### What you will do
Rewrite the rows below, swapping every "Where should I click to" for "Where do I click to" and leaving everything else as it is.

### Stored data
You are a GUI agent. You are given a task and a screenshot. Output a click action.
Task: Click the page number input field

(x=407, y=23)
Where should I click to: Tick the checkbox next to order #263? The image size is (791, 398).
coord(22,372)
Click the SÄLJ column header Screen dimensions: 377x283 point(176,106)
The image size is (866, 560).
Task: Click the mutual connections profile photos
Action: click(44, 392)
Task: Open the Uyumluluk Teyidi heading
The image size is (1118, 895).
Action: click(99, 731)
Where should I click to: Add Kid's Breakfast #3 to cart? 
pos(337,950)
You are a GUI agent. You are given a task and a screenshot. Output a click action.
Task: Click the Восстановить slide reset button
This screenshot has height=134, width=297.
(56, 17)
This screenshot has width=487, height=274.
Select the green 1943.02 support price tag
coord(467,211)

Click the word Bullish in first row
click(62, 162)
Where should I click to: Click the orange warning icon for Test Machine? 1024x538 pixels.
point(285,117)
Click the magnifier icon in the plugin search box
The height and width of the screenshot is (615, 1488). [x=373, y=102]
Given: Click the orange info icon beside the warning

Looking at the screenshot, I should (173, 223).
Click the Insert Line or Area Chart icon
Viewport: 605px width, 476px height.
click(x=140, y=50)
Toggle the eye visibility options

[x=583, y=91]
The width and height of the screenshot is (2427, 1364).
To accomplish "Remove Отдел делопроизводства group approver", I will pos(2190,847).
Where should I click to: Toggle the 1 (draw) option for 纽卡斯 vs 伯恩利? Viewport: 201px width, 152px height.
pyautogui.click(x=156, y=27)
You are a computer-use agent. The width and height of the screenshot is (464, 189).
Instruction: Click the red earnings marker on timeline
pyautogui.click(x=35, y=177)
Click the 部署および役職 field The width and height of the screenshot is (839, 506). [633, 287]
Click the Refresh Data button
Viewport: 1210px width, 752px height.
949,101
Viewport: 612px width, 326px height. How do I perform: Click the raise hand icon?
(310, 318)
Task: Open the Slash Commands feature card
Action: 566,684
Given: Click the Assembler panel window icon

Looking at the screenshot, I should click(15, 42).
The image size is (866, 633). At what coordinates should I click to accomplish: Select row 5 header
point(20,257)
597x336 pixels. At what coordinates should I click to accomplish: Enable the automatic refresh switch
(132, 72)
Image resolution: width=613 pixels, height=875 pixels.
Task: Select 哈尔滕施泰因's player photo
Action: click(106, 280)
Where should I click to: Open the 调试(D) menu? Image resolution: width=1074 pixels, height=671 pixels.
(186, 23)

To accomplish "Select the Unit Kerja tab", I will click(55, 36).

### The output
You are a GUI agent. You are given a task and a screenshot. Output a click action.
Task: Click the page number input field

(x=407, y=23)
Where do I click to: Tick the checkbox next to order #263? The image size is (791, 398).
coord(22,372)
Click the SÄLJ column header Screen dimensions: 377x283 point(176,106)
The image size is (866, 560).
Task: Click the mutual connections profile photos
Action: click(44, 392)
Task: Open the Uyumluluk Teyidi heading
The image size is (1118, 895).
Action: click(99, 731)
Where do I click to: Add Kid's Breakfast #3 to cart? 
pos(337,950)
You are a GUI agent. You are given a task and a screenshot. Output a click action.
Task: Click the Восстановить slide reset button
This screenshot has height=134, width=297.
(56, 17)
This screenshot has width=487, height=274.
Select the green 1943.02 support price tag
coord(467,211)

Click the word Bullish in first row
click(62, 162)
Where do I click to: Click the orange warning icon for Test Machine? 1024x538 pixels.
point(285,117)
Click the magnifier icon in the plugin search box
The height and width of the screenshot is (615, 1488). [x=373, y=102]
Given: Click the orange info icon beside the warning

Looking at the screenshot, I should (173, 223).
Click the Insert Line or Area Chart icon
Viewport: 605px width, 476px height.
click(x=140, y=50)
Toggle the eye visibility options

[x=583, y=91]
The width and height of the screenshot is (2427, 1364).
To accomplish "Remove Отдел делопроизводства group approver", I will pos(2190,847).
Where do I click to: Toggle the 1 (draw) option for 纽卡斯 vs 伯恩利? Viewport: 201px width, 152px height.
pyautogui.click(x=156, y=27)
You are a computer-use agent. The width and height of the screenshot is (464, 189).
Instruction: Click the red earnings marker on timeline
pyautogui.click(x=35, y=177)
Click the 部署および役職 field The width and height of the screenshot is (839, 506). [633, 287]
Click the Refresh Data button
Viewport: 1210px width, 752px height.
949,101
Viewport: 612px width, 326px height. How do I perform: Click the raise hand icon?
(310, 318)
Task: Open the Slash Commands feature card
Action: 566,684
Given: Click the Assembler panel window icon

Looking at the screenshot, I should click(15, 42).
The image size is (866, 633). At what coordinates should I click to accomplish: Select row 5 header
point(20,257)
597x336 pixels. At what coordinates should I click to accomplish: Enable the automatic refresh switch
(132, 72)
Image resolution: width=613 pixels, height=875 pixels.
Task: Select 哈尔滕施泰因's player photo
Action: click(106, 280)
Where do I click to: Open the 调试(D) menu? Image resolution: width=1074 pixels, height=671 pixels.
(186, 23)

To accomplish "Select the Unit Kerja tab", I will click(55, 36).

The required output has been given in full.